The procedure can treat poor vision due to certain corneal disorders, including nearsightedness, keratoconus, pellucid marginal degeneration and corneal swelling, after laser in situ keratomileusis (LASIK) and radial keratotomy surgery. The corneal inserts are made of a biocompatible material, so the patient doesn't feel them and other people won't see them. The technique is also completely reversible, and patients can have the corneal implants removed if their vision changes or aren't satisfied with the results.

Also Known As

  • ICRS
  • Corneal insert
  • Corneal implant
  • Intrastromal corneal ring
  • Intrastromal corneal ring segment


Before the Procedure 

The eye surgeon will take the detailed medical and surgical history of the patient. It is critical for the patient to disclose all the medications they use, including prescription drugs, over the counter medicines and dietary supplements. Some substances can increase the risk of surgical complications, so the surgeon will advise the patient on whether to stop using any of the medications before the operation. S/he will also conduct a complete eye examination, including corneal topography/tomography, i.e., computerized mapping of the cornea.

The surgeon will provide instructions on how to prepare for the procedure. For example, the patient may be asked not to eat solid food at least 12 hours ahead of the surgery. The patient should also come with someone or make arrangements to be taken home after the procedure.


Corneal inserts work by flattening and reshaping the cornea, which helps to focus light rays on the retina, improving the patient's vision.

ICRS implantation is an outpatient treatment performed in the eye surgeon's office or an outpatient surgery center. The technician will measure the patient's eye pressure before the procedure as a safety measure. The patient will be given medication to help them relax as well as anesthetic eye drops and injections to numb the eye.

The procedure may vary somewhat, but in general, the surgeon will make small cuts in the outer margin of the cornea. S/he will then make tunnels under the corneal outer layer and insert the parts of the plastic ring into the tunnels. S/he will stitch up the cuts, apply an antibiotic ointment to help prevent infection, patch the eye and cover it. It's a quick procedure that takes about 15 minutes per eye. In most cases, only one eye is treated in a single procedure.

Risks & Complications

Advances in laser technology have made ICRS implantation safer. There are rare risks, including:

  • Infection
  • Inflammation
  • Reduced vision
  • Chronic eye pain
  • Halos or glare at night
  • Swelling of the cornea
  • Perforation of the eye
  • Lights appearing too bright (glare)
  • Seeing rings (halos) around lights at night

In some cases, the patient may report a mild headache because of the medication administered before the operation. The patient may experience some redness, soreness, blurred vision and increased sensitivity to light for some hours following the procedure.
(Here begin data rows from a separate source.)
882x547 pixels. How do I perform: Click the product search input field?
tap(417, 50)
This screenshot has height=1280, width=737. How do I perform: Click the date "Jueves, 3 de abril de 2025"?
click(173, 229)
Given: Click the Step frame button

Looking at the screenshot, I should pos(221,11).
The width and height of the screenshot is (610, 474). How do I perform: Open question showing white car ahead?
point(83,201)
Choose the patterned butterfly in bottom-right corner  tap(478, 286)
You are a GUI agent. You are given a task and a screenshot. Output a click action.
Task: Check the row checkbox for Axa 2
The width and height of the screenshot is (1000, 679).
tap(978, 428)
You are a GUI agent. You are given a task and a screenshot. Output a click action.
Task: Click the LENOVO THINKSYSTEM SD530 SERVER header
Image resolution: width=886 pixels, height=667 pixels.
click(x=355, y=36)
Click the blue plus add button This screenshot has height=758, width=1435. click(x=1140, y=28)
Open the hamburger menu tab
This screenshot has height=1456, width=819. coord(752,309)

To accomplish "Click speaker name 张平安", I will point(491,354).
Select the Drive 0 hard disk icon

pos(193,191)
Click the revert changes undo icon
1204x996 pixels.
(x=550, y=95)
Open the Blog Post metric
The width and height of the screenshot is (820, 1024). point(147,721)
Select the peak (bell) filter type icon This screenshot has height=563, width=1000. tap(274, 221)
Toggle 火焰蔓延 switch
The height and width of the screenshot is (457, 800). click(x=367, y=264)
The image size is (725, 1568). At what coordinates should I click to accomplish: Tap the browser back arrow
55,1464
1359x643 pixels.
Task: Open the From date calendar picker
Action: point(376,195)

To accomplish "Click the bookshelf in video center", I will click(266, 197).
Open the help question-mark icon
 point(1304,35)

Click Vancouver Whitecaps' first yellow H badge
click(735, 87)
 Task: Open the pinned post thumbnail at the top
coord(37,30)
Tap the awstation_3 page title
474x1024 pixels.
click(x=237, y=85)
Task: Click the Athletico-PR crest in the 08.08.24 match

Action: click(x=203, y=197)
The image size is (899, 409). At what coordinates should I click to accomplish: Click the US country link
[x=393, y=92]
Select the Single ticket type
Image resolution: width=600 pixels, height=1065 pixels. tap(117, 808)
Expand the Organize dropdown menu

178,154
Complications associated with the procedure are sporadic and include movement of the ring, dislodgement of the ring, secondary vision disorder and need for an adjustment surgery.

After Care & Recovery

The surgeon will prescribe eye drop medication to prevent infection and give aftercare instructions. The patient must wear the eye patch as directed to prevent the movement and dislodgement of the corneal ring. The surgeon will see the patient the day after the surgery to assess the outcome. The patient should report any pain, swelling, decreased vision or increased eye redness.

The recovery usually takes a day or two, during which time the patient must avoid certain activities as directed by the doctor. These include not rubbing the eyes, preventing water from getting into the eye and avoiding activities like yoga, strenuous tasks, heavy lifting, bending, sports, high-impact exercise, etc. It's also wise to avoid activities that can expose the eye to dust and other contaminants that can lead to infection.


Close to 100 per cent of the patients meet the requirements for driving without corrective lenses after the surgery, and over half of them achieve 20/20 vision or better. Therefore, some patients may no longer need to wear corrective lenses while others may still need lenses, even though their eyesight will have improved overall.